References in the code:

For each table, its dependencies are iterated through in function generate_graph via the method dependencies_for. When edges to be added to the table dependency graph are constructed in the __init__ method of class Edge, the type_ attribute of the Edge object is set to one of the following:

  • red line - MATCH if the dependency object inherits from class MatchDep. A MatchDep dependency indicates that the 'from' table has an action that writes a field of the packet, and the 'to' node is either a table that uses the field in its search key, or a condition node that reads the field. See function is_match_dependency.

  • blue line - ACTION if the dependency object inherits from class ActionDep. An ActionDep is a dependency that is not a MatchDep, but the 'from' table has an action that writes a field, and the 'to' node is a table that accesses the field, either reading or writing it (TBD if there is an existing example of that 'to' node also writing the field in its action). See function is_action_dependency.

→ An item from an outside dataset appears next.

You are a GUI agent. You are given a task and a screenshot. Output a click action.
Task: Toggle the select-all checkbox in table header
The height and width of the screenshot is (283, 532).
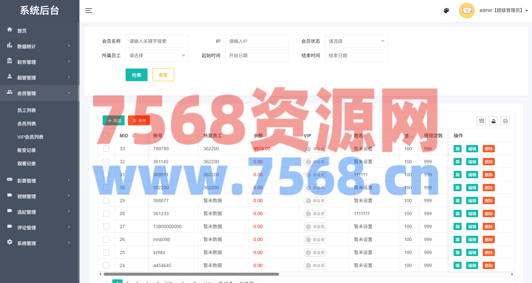coord(106,136)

  • green line - SUCCESSOR if the dependency object inherits from class SuccessorDep. TBD English description. See functions is_successor_dependency and is_predication_dependency.

  • yellow or orange line - REVERSE_READ if the dependency object inherits from class ReverseReadDep. See function is_reverse_read_dependency. (I made my own modification to p4-hlir to change color to orange, for better contrast against white background.)

  • dotted line - CONTROL_FLOW if the table is not returned by dependencies_for method, but is in the next_ collection for the table (not sure what that is yet).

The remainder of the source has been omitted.